Hani Shukrallah

AUC Press is deeply saddened by the passing of Hani Shukrallah. He was much more than one of Egypt’s most respected journalists. He was an outspoken political scientist, a human rights advocate, an author, a consultant, a lecturer, and most of all “a man of humanity” (Yahya Qalash, the former chairman of the Journalists Syndicate).

Shukrallah (1950–2019) was the founder and editor-in-chief of the state-owned Ahram Online, Egypt’s largest English-language news website, and served as managing editor and later as executive editor of the English-language Al-Ahram Weekly for many years. A leftist, a liberal, and a lifelong defender of freedom of the press, Shukrallah was also a mentor to many aspiring journalists and writers, as the tributes to him on social media in the last few days have shown.

During his remarkable career he was also the executive director of the Mohamed Hassanein Heikal Foundation for Arab Press, the founder of the Egyptian daily newspaper al-Shorouk. He contributed regular columns and articles to various Egyptian and international newspapers and publications, including Egypt Today and the Guardian.

In 2011, he published Egypt, the Arabs and the World: Reflections at the Turn of the Twenty-first Century (AUC Press), later referring to it as his “mea culpa.” In a 2012 newspaper article he noted disarmingly, “I had not seen the Egyptian revolution coming–at all. And for the some odd 7000 words of my introduction I try to unravel, for myself as well as for my readers, why I had failed to do so.”

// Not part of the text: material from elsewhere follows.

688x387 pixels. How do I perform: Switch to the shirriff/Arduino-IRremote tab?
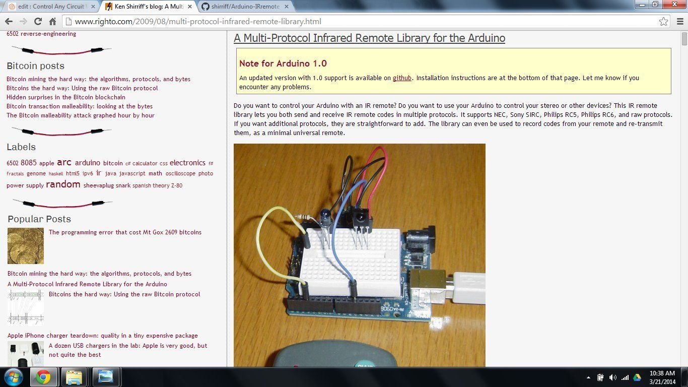241,7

Pascale Ghazaleh, associate professor and chair of history at The American University in Cairo, said this about Shukrallah, in her moving tribute to him on social media: “Hani regarded my academic trajectory with wry affection, showing me his thesis and expressing regret at not having continued—regret that was really a way of saying he was proud of me and approved of what I was trying to do. One of the things I discovered later was that this was his superpower: the ability to see people for who they needed to become, the ability to nurture and hear tentative voices. That was what made him such a stellar mentor: his patience, the quality of the attention with which he lavished his protégés, the utterly authentic excitement that shone in his eyes when he discovered someone talented and sincere.”